Les frères de la Miséricorde doivent encore accompagner les condamnés à l’échafaud ; mais comme depuis l’avènement au trône du grand-duc Ferdinand, père du souverain actuellement sur le trône, la peine de mort est à peu près abolie, ils sont délivrés de cette pénible partie de leurs fonctions.

Son devoir rempli, chaque frère revient place du Dôme, dépose dans la maison miséricordieuse robe, cierge, chapeau, et retourne à ses affaires ou à ses plaisirs, presque toujours allégé de quelques francesconi.

Revenons à la Pergola dont nous a, pour un instant, écarté la cloche de la Miséricorde.

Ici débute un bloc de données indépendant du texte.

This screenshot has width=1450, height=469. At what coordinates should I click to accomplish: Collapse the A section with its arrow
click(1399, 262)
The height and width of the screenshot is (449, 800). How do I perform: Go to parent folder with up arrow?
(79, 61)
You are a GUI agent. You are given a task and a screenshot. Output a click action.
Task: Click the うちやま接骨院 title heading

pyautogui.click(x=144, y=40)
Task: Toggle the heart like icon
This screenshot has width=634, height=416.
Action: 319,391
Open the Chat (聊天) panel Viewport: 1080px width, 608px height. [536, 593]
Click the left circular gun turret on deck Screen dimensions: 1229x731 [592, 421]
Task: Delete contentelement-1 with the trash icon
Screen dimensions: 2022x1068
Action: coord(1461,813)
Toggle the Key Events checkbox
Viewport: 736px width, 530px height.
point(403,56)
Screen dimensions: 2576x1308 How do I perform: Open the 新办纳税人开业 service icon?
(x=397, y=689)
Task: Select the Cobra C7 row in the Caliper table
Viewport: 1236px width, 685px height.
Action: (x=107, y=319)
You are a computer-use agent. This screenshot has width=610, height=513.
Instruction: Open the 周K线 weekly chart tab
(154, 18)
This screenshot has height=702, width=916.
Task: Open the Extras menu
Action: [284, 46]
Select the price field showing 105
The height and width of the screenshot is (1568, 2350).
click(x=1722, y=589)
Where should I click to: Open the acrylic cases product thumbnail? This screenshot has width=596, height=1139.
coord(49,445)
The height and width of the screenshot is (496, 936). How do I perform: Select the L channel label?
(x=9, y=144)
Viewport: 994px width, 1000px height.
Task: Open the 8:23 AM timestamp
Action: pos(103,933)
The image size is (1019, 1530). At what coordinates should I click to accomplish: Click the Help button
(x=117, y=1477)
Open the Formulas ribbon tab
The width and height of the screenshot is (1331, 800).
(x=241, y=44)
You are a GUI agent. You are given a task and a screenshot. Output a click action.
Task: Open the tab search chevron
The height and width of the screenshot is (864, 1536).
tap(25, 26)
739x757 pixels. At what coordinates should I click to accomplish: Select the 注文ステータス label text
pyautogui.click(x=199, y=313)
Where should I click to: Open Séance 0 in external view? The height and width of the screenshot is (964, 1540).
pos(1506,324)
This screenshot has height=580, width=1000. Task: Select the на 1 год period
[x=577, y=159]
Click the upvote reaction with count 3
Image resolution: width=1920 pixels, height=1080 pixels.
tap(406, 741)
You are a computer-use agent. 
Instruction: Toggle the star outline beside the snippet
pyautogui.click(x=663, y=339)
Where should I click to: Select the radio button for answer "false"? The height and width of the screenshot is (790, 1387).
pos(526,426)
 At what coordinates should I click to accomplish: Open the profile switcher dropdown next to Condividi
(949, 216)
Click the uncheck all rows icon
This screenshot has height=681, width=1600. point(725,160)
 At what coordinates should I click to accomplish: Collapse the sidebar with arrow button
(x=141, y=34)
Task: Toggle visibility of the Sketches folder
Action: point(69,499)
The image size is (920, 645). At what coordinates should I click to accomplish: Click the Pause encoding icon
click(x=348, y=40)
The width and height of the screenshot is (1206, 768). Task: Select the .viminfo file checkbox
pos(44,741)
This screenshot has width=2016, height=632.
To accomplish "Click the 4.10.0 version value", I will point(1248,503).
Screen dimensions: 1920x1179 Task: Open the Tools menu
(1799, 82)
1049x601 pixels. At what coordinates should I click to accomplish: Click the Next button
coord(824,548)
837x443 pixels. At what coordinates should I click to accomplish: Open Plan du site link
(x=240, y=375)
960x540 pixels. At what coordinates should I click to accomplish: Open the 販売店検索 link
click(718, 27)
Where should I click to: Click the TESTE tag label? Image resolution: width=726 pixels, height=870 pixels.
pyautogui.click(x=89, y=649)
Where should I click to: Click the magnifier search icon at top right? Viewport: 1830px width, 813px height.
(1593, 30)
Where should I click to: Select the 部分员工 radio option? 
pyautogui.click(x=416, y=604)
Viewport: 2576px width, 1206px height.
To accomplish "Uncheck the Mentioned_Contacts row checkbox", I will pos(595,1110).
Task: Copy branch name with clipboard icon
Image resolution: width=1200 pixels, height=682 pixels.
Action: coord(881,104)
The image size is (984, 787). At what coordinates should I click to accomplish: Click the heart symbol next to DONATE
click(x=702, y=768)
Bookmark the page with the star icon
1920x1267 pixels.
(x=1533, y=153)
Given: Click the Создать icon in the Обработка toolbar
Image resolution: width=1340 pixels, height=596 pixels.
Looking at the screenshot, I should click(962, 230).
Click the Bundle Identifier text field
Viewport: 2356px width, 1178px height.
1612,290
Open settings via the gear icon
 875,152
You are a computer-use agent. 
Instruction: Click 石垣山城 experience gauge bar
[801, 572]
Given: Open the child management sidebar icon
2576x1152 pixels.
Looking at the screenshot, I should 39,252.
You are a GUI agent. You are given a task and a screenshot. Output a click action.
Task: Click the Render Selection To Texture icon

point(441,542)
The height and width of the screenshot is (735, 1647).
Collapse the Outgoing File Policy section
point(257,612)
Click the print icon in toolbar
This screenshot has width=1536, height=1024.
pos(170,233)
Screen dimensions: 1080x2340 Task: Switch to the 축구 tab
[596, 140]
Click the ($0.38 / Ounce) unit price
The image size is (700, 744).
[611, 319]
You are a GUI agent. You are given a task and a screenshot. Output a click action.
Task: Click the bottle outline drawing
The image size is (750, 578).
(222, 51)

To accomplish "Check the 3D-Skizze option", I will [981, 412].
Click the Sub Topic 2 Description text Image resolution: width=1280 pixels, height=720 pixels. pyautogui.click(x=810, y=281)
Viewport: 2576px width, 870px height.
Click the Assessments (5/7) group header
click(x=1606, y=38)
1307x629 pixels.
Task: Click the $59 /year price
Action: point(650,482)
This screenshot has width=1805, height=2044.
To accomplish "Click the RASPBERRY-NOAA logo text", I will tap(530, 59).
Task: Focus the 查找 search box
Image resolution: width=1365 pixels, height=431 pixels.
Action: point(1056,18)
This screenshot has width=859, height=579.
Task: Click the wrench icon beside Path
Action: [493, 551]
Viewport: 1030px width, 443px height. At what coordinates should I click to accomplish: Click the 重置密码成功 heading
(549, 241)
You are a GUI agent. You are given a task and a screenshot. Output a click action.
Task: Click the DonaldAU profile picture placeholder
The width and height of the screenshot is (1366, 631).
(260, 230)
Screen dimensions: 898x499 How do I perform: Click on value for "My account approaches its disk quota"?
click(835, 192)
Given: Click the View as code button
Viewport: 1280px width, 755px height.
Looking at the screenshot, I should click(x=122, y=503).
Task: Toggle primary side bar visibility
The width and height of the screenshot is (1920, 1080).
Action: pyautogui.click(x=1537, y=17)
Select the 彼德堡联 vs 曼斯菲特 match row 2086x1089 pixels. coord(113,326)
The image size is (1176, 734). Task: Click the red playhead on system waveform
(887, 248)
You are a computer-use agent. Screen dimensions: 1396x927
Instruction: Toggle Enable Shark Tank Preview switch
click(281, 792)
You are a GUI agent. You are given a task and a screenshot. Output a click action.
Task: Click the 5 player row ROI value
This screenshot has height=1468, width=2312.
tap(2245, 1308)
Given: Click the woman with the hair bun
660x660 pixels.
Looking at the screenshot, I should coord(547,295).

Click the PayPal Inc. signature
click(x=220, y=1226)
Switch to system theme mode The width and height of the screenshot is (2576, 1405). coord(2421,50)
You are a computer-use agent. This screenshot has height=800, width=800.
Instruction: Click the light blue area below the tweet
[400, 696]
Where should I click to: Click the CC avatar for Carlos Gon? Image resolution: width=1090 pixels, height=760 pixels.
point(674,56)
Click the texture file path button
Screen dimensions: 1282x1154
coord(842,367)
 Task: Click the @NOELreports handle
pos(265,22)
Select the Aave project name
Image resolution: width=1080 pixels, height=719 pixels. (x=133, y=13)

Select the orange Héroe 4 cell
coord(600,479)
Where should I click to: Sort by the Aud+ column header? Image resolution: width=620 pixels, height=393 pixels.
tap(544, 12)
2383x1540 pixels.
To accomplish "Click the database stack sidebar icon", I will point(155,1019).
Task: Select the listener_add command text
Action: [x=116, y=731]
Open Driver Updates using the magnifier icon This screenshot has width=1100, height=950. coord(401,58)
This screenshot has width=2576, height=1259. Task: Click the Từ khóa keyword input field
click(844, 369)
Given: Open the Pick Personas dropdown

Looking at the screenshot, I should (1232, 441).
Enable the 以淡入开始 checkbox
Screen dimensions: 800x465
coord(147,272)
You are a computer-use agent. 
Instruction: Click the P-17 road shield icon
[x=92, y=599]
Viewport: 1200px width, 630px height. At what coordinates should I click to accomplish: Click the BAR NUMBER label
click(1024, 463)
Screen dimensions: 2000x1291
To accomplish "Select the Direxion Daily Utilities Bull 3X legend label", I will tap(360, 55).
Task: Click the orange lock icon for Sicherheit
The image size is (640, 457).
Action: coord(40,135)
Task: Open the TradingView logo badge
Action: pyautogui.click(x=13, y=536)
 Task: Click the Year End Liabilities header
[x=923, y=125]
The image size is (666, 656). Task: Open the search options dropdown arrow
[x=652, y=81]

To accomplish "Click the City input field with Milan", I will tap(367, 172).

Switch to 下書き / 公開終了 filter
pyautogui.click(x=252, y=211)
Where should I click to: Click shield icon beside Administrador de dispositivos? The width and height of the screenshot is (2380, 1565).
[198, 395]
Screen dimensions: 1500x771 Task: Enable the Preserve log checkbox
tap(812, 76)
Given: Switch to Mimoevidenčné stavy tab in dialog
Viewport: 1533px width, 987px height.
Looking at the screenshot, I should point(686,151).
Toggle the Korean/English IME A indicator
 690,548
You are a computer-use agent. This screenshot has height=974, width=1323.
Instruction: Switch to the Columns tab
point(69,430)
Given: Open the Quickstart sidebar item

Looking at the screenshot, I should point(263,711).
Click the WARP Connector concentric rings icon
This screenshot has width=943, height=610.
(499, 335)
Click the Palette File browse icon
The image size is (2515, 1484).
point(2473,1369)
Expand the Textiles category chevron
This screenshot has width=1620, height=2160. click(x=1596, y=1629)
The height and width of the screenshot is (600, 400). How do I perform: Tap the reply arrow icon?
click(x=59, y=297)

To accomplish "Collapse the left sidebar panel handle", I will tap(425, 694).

Le ballet fini, on chante le second acte, car en Italie, pour donner aux chanteurs le temps de se reposer, le ballet s’exécute entre les deux actes. Comme en général on s’occupe très peu de l’opéra, personne ne se plaint de cette solution de continuité, les étrangers seuls s’en étonnent d’abord, mais bientôt ils s’y accoutument ; d’ailleurs on n’habite pas trois mois Florence qu’on est déjà aux trois quarts toscanisé.

Florence est en tout temps ce qu’était Venise du temps de Candide, le rendez-vous des rois détrônés. À la première représentation des Vêpres Siciliennes, j’ai vu à la fois dans la salle : le comte de Saint-Leu, ex roi de Hollande, le prince de Montfort, ex-roi de Westphalie, le duc de Lucques, ex-roi d’Étrurie, madame Christophe, ex-reine de Haïti, le prince de Syracuse, ex-vice-roi de Sicile, et peu s’en était fallu encore que cette illustre société de têtes découronnées ne fût complétée par Christine, l’ex-régente d’Espagne.

Il est vrai que l’opéra qu’on représentait était du prince Poniatowski, dont l’ancêtre était roi de Pologne.

Comme on le voit, la Toscane a enlevé à la France le privilège d’être l’asile des rois malheureux.

Après la Pergola, il y a toujours quelque soirée russe, anglaise ou florentine, où l’on va continuer sa nuit et achever une conversation commencée aux Cachines ou à la Pergola.

Voilà ce qu’est à Florence l’hiver pour l’aristocratie.